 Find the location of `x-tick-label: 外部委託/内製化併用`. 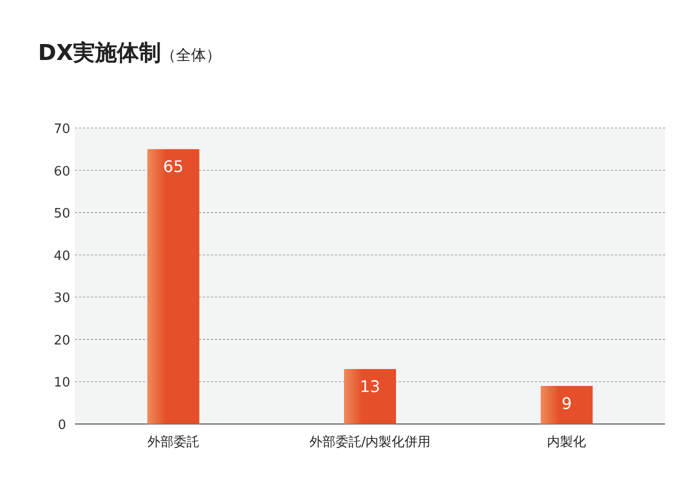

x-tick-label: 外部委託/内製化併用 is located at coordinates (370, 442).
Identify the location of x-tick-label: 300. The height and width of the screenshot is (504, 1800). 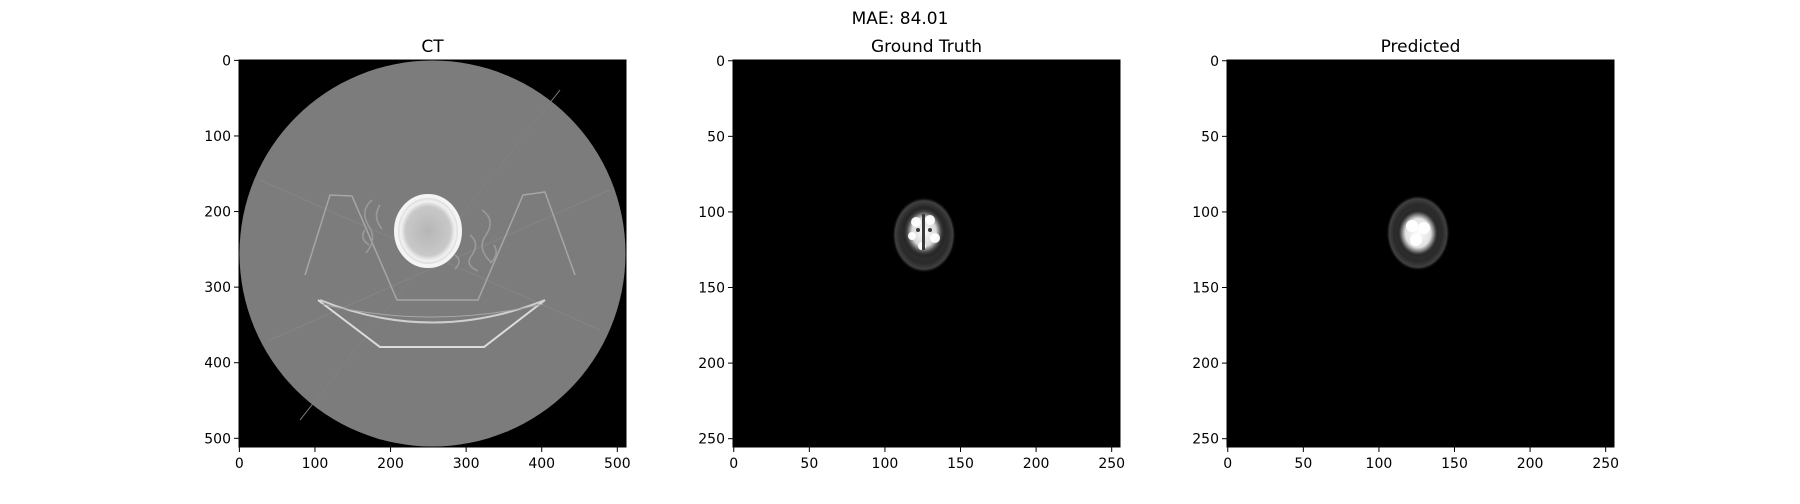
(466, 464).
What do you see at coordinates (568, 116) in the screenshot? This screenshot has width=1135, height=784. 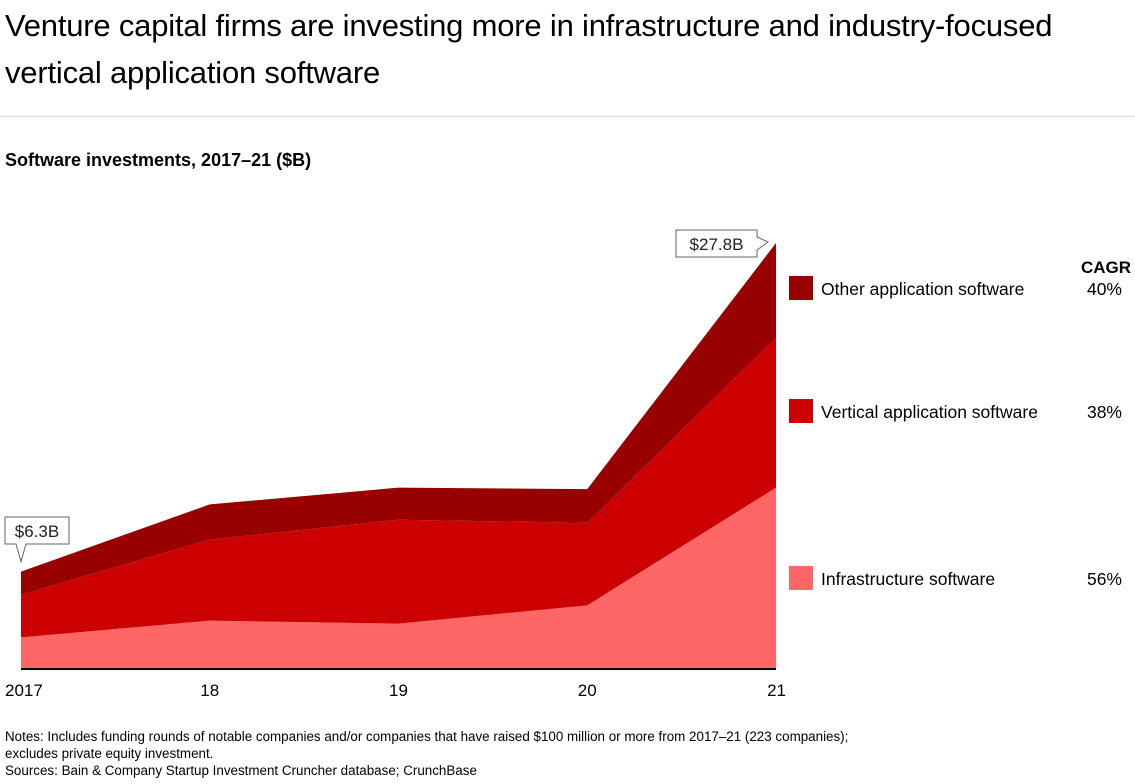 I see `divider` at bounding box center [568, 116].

______

What is expected
Put each line from the start through the line containing "(466, 464)." into a JSON list of strings, one string per line, skipping blank lines and leaving out the pictures.

Exercise answer
[
  " Find the location of `x-tick-label: 外部委託/内製化併用`. ",
  "x-tick-label: 外部委託/内製化併用 is located at coordinates (370, 442).",
  "Identify the location of x-tick-label: 300. The height and width of the screenshot is (504, 1800). ",
  "(466, 464)."
]